Asia is home to over 60% of the world’s population and to 61% of the world’s poorest (classified as living under USD 6.85 poverty line a day 2017, PPP). The historical gains made towards the SDGs were quickly reversed by COVID -19 pandemic which hit the region with severe economic and social repercussions. Education, healthcare and food security sectors were hit hardest. With the climate crisis on our doorstep and persistent layers of inequality and gender disparities enveloping this new socio-economic reality, the task at hand is urgent. 

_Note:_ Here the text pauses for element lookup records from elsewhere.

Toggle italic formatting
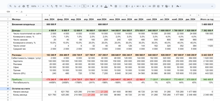The width and height of the screenshot is (220, 101). tap(97, 6)
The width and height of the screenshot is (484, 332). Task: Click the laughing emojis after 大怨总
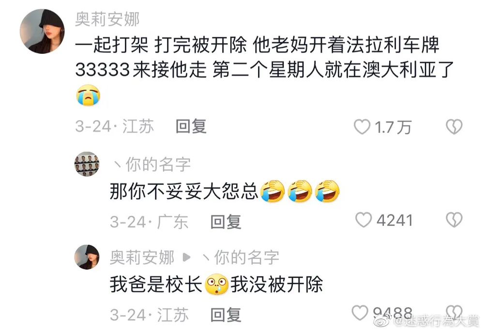pos(300,191)
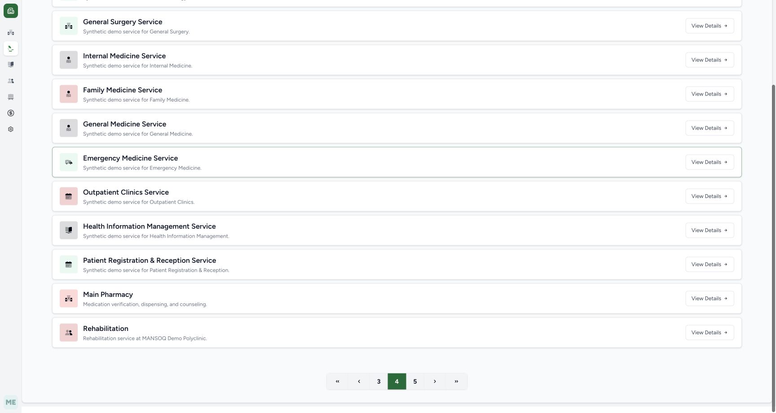Click the green hospital logo icon
This screenshot has width=776, height=413.
(x=11, y=11)
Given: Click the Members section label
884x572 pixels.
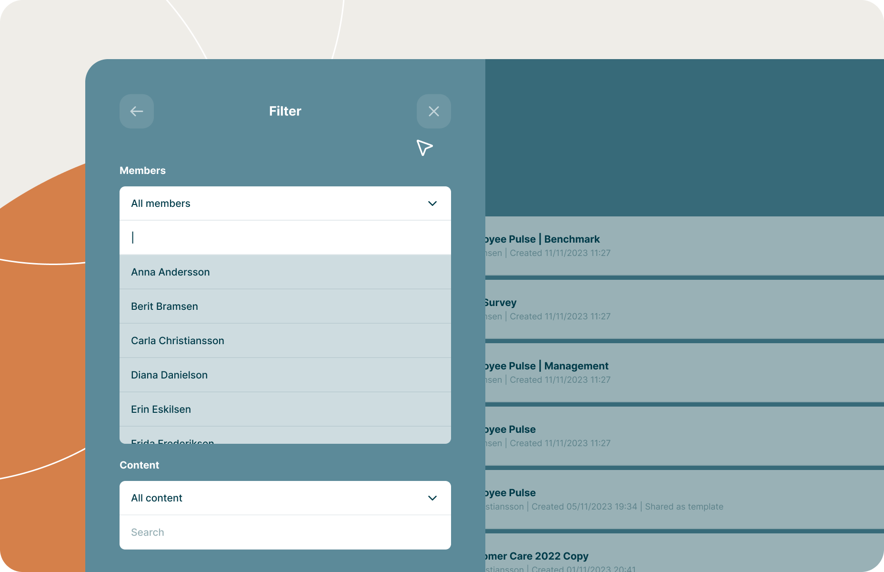Looking at the screenshot, I should pyautogui.click(x=142, y=170).
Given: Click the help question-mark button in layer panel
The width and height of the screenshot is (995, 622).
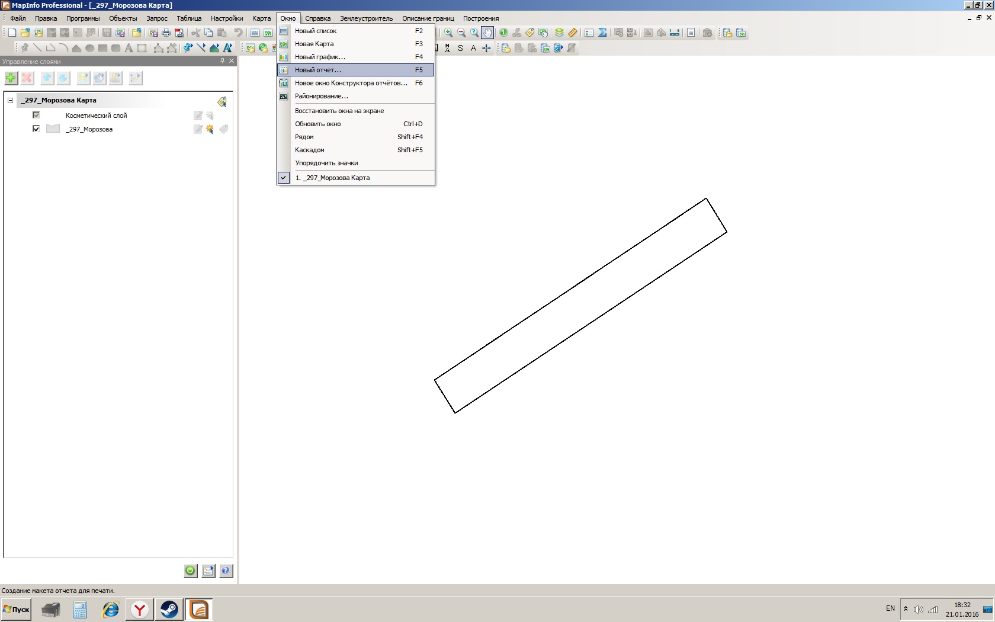Looking at the screenshot, I should 226,570.
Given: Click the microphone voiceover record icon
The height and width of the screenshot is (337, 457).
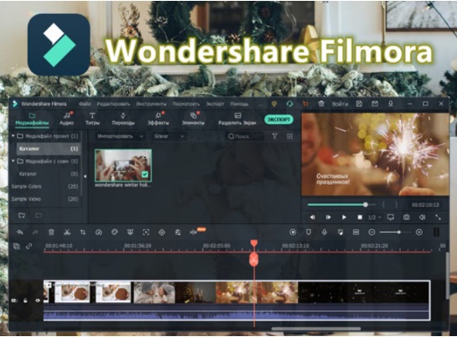Looking at the screenshot, I should click(x=324, y=232).
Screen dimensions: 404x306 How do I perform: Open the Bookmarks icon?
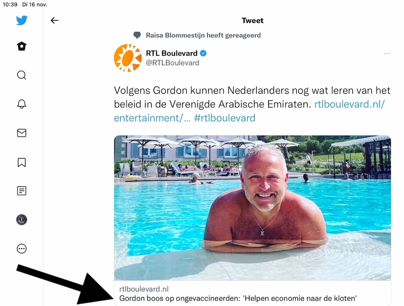[x=22, y=163]
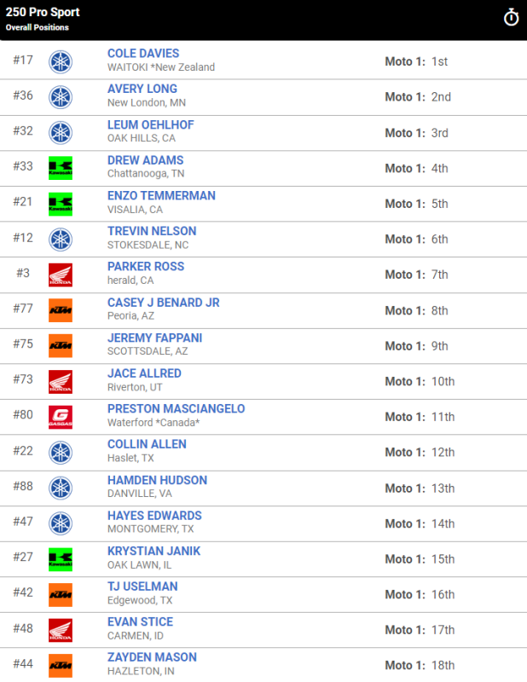Open Jeremy Fappani name link
This screenshot has width=527, height=682.
(x=155, y=338)
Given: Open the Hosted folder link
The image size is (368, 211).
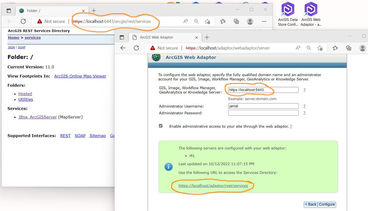Looking at the screenshot, I should [25, 94].
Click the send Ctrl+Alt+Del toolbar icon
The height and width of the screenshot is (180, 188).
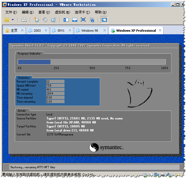[24, 20]
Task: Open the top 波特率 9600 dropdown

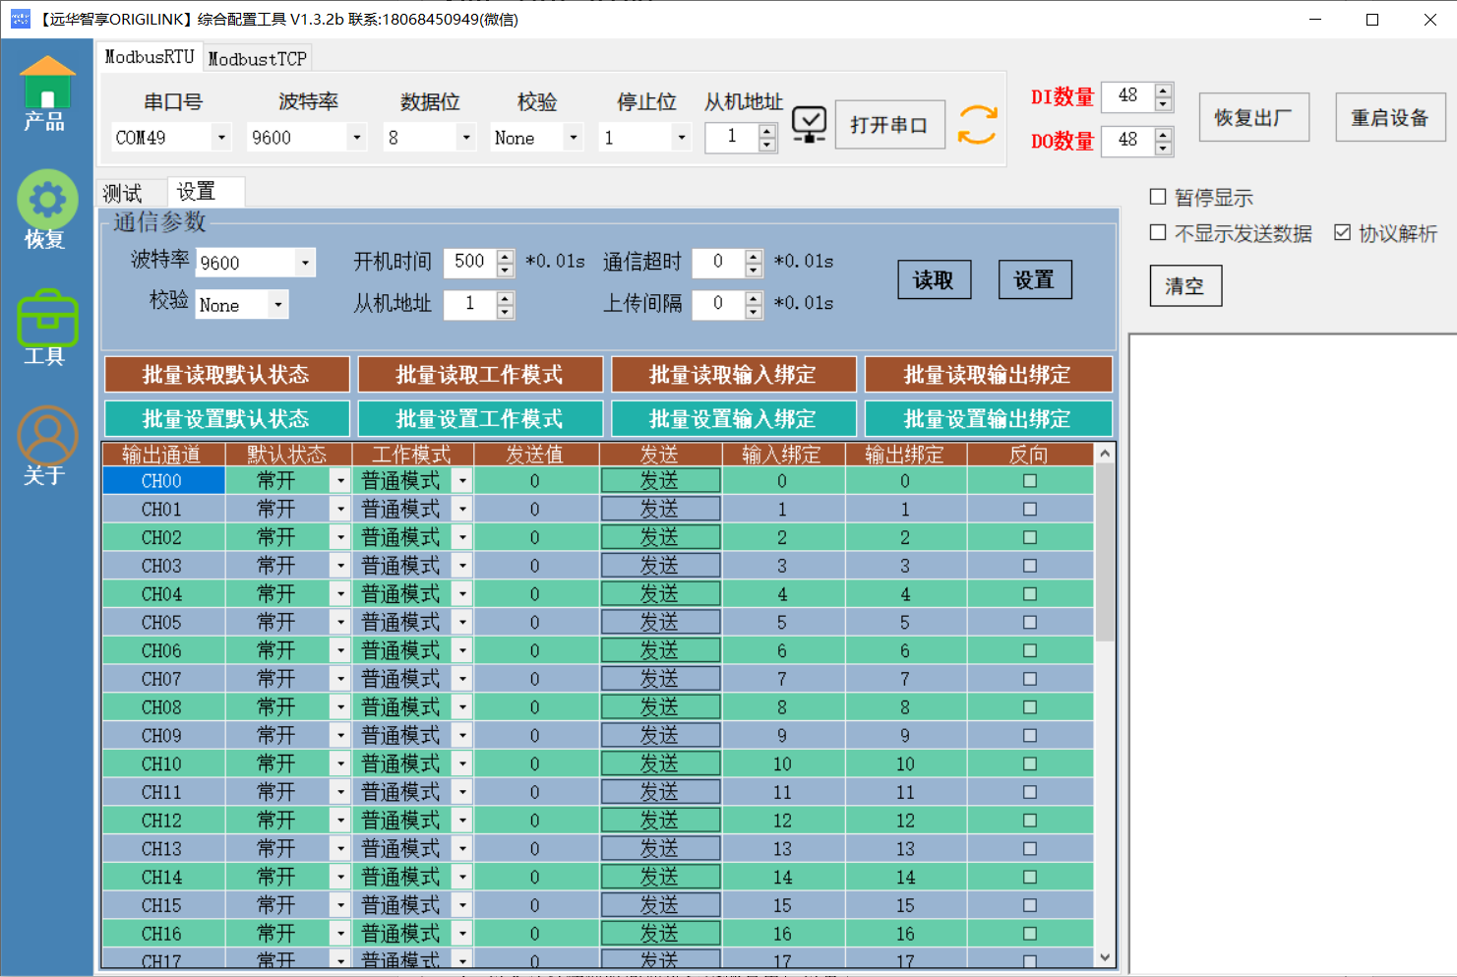Action: coord(357,138)
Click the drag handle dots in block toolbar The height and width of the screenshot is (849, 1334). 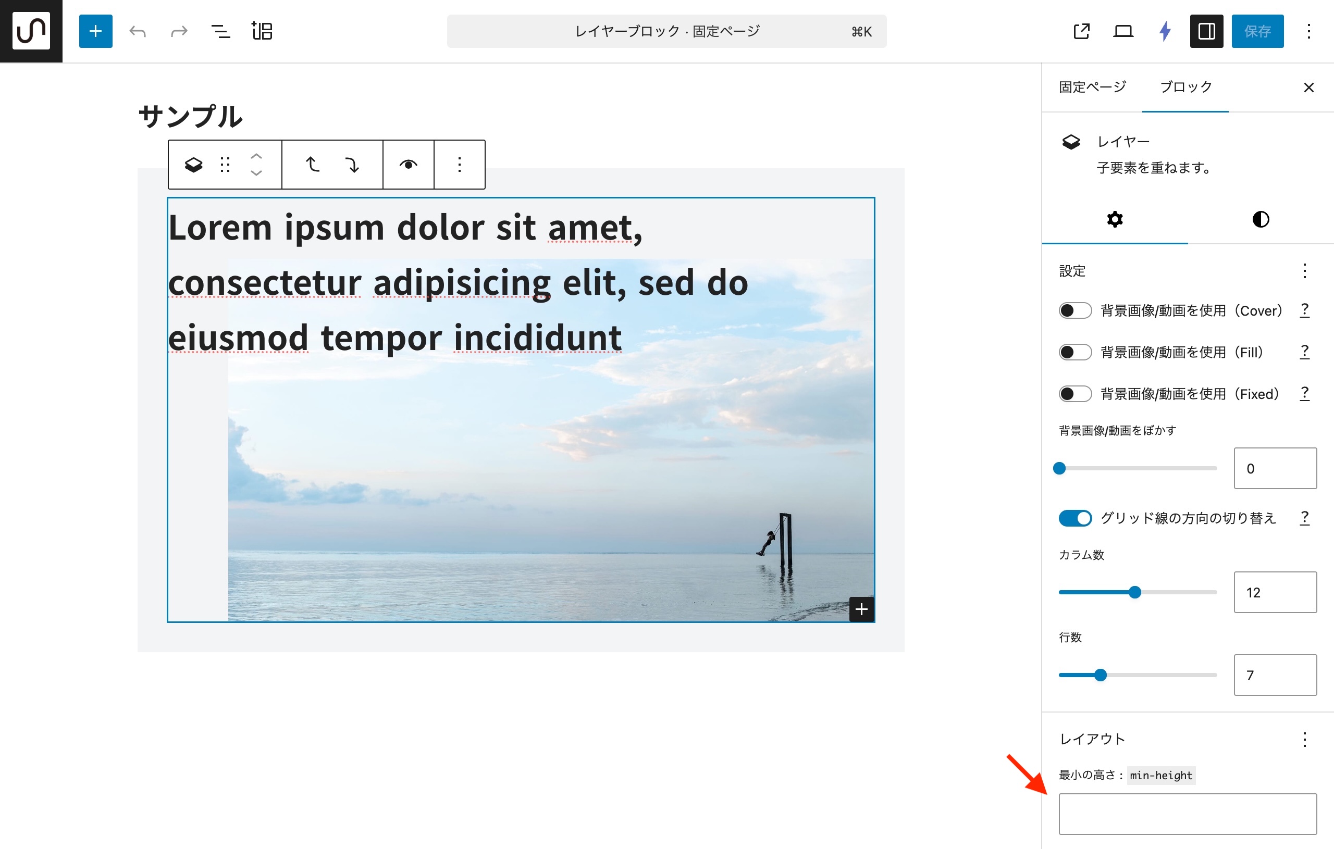tap(225, 164)
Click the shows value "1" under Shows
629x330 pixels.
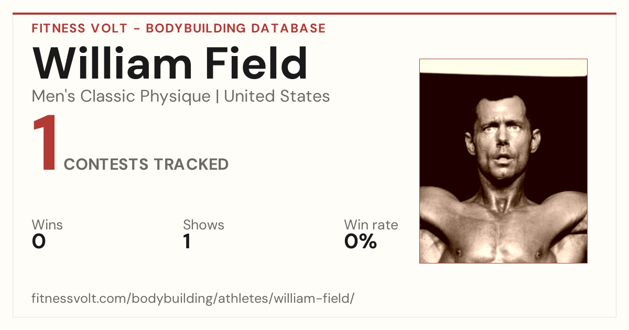187,241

Availability and access to steady and predictable finance flows is required to outpace these challenges. Currently, the global assets under management (AUM) for impact investments amounts to just USD 1.64 trillion – a mere 1.5% of the estimated global AUM of USD 112 trillion as of 2021. Financing therefore needs to be intentional, sustained and with every actor in the capital market committed to accelerate capital towards the SDGs, where sustainable investing is mainstream and not just a niche asset class. 

To help private investors direct more capital towards sustainable development, UNDP Sustainable Finance Hub (UNDP SFH) produces SDG Investor Maps. These are market intelligence databases that identify the sweet spot between policy momentum, performance on SDG commitments and private sector interest in emerging economies. The SDG Investor Maps put the pin on investment opportunities where capital flows can help achieve commercial returns and have the potential to create deep development impact. The resultant market intelligence helps weld together investment and impact theses to show that doing business can also mean doing good for people and the planet. 

In Asia, the SDG Investor Maps are based on an in-depth body of work that has involved countless hours of research and over 300+ structured consultations with in-country government and private sector stakeholders. We have seen how such market intelligence is making a difference in informing private investors, policymakers and businesses on the ground within the sectors that need capital to outpace development challenges purposefully and sustainably. 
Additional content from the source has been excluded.